In summary, most obligations will likely continue as usual and any changes will very much depend on the wording of the lease concerned. However, we thought it would be useful to provide some general guidance on some of the more common concerns that have arisen.
Obligations to pay rent
Unless your lease specifically provides for circumstances which bring it to an end or for the suspension of rent (for example a force majeure or rent suspension clause) the obligation to pay rent will likely continue despite the pandemic and the likely financial difficulties that will be suffered as a result. In our experience, force majeure clauses are rarely found in leases and rent suspension clauses do not tend to cover pandemics.
Despite this, it will be best practice to check the exact terms of the lease in question.

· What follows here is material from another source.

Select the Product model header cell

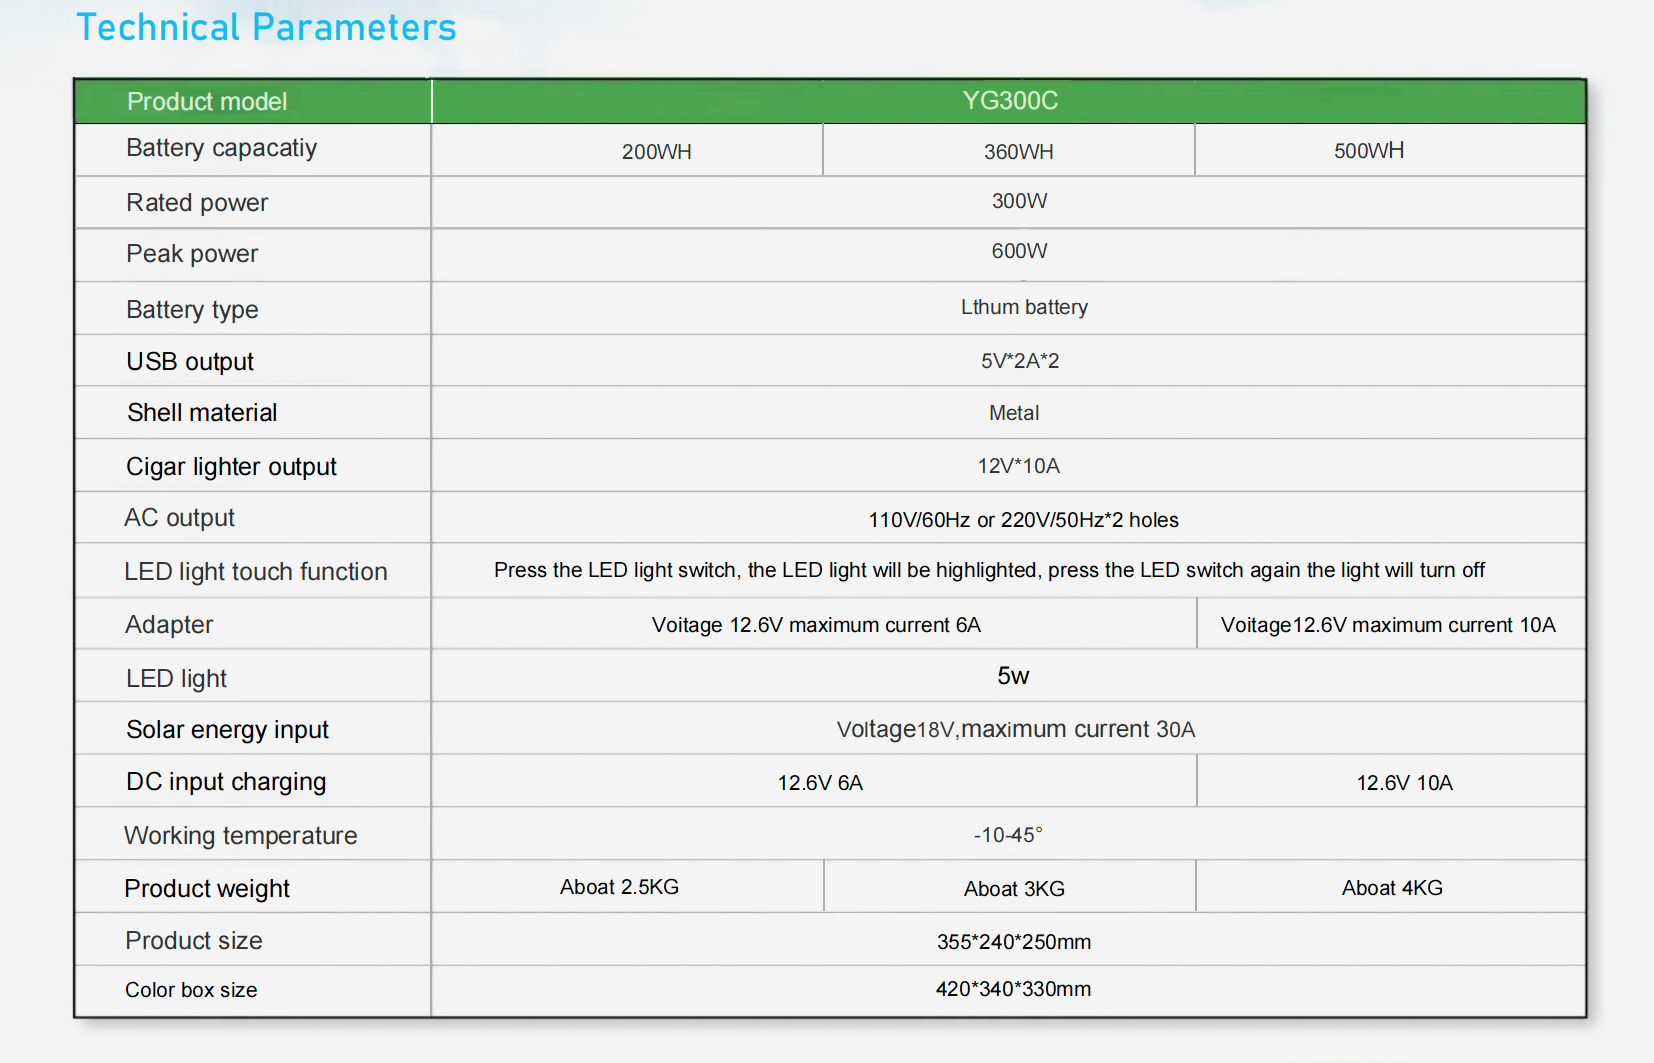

Having said that, with the impending quarter day, tenants in affected sectors are already asking their landlords for rent holidays. Landlords are not obliged to consider these requests and if rent is not paid without agreement with the landlord, a tenant may be at risk of a landlord taking action against them. However, landlords need to be mindful of their options if tenants cannot afford to pay rent – regaining possession of property in the current climate is not generally going to help. Our advice, therefore, is to encourage a dialogue between landlords and tenants at this time. This is all subject to any new legislation which may introduce, for example, restrictions on landlords seeking to obtain possession of commercial properties during the current pandemic.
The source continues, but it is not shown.